Pixel coordinate grounding data:
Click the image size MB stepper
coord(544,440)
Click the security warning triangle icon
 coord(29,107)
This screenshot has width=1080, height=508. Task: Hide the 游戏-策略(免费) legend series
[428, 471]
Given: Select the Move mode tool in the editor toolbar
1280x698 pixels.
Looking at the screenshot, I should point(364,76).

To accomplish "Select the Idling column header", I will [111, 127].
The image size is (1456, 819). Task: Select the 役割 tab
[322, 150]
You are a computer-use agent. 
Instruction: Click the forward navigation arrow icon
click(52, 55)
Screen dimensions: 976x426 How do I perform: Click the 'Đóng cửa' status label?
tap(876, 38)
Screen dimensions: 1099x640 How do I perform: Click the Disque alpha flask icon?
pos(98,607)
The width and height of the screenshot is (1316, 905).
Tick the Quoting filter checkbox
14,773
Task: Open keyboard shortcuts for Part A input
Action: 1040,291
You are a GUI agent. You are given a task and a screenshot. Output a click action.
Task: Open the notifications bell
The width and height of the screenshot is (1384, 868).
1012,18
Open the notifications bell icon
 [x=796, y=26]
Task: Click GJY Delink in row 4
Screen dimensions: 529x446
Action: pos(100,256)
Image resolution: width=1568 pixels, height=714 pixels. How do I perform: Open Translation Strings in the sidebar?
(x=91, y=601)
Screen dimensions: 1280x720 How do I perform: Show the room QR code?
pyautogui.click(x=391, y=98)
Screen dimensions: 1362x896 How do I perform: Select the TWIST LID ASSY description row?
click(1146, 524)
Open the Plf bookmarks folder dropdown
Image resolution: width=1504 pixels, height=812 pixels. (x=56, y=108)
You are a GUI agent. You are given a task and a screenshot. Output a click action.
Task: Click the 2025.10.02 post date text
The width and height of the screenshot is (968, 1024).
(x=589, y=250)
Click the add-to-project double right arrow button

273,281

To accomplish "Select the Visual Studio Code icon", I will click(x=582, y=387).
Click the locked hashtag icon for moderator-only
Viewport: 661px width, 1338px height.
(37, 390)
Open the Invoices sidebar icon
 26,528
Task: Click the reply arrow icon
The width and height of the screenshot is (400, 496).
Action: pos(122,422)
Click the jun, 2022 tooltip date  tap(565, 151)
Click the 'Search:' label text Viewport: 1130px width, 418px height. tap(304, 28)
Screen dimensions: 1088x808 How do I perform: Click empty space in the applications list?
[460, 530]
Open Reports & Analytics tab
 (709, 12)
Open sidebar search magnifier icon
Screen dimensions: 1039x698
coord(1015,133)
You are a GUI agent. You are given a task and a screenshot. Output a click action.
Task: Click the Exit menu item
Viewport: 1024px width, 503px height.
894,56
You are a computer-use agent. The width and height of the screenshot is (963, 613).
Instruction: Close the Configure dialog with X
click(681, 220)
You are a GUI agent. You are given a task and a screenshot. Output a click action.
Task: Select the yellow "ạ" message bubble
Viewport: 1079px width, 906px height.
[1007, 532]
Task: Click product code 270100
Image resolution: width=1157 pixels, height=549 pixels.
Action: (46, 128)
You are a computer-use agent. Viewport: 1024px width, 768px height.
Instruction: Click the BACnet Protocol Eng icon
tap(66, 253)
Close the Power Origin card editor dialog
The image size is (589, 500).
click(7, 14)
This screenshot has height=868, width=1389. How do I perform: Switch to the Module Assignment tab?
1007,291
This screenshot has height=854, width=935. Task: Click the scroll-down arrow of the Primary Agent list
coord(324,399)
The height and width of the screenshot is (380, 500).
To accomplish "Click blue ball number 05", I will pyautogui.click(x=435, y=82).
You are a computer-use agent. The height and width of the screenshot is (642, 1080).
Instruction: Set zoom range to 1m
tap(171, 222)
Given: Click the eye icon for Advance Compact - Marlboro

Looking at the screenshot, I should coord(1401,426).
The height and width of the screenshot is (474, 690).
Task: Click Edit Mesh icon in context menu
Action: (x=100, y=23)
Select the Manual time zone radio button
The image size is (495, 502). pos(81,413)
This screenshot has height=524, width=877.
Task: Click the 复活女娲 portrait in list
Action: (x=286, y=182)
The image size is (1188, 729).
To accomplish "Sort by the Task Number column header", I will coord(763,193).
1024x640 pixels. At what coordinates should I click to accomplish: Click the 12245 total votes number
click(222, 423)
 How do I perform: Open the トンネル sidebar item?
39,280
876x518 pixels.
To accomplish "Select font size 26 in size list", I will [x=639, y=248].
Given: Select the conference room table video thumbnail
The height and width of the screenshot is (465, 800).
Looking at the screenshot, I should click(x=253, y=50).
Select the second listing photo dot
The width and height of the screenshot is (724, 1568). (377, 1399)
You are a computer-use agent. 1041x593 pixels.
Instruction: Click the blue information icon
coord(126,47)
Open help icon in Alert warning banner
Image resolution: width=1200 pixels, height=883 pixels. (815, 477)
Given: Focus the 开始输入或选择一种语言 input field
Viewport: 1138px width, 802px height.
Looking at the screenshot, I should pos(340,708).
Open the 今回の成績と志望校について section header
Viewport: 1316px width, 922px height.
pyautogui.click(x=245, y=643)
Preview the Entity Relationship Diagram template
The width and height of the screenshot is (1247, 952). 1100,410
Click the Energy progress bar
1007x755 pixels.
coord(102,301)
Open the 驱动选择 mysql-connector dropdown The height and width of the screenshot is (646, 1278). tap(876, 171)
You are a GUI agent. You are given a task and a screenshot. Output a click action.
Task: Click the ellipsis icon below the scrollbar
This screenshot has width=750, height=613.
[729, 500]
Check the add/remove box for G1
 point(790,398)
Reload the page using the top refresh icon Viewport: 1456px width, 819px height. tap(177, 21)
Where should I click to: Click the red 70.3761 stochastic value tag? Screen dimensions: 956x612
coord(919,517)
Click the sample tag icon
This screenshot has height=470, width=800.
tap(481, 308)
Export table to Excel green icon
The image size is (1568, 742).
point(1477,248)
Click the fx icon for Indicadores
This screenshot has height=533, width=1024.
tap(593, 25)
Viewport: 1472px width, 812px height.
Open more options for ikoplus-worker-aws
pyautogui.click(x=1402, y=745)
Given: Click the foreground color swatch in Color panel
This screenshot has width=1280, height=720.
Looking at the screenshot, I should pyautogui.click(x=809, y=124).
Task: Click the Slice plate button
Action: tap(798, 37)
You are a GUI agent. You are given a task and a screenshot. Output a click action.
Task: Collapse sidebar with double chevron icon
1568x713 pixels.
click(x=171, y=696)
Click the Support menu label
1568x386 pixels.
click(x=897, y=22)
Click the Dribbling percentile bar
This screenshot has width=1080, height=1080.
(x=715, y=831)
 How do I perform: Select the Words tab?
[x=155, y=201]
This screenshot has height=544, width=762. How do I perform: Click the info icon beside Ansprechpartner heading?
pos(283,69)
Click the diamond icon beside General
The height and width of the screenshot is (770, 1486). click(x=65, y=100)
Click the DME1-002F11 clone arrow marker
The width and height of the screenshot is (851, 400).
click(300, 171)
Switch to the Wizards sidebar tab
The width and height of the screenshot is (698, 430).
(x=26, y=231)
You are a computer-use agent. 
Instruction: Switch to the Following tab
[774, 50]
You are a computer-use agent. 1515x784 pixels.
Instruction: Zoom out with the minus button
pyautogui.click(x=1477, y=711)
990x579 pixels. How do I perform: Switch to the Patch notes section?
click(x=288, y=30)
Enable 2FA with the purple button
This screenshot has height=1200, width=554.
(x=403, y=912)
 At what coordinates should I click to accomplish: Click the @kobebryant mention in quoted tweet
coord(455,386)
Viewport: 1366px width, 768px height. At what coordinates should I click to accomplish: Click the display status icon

- [TRY IT] Please copy the lines in the records above between the one holding "Select the second listing photo dot" and the one holding "Given: Focus the 开始输入或选择一种语言 input field", inclusive, exactly and with no other line.

- [THE COMPLETED TASK]
Select the second listing photo dot
The width and height of the screenshot is (724, 1568). (377, 1399)
You are a computer-use agent. 1041x593 pixels.
Instruction: Click the blue information icon
coord(126,47)
Open help icon in Alert warning banner
Image resolution: width=1200 pixels, height=883 pixels. (815, 477)
Given: Focus the 开始输入或选择一种语言 input field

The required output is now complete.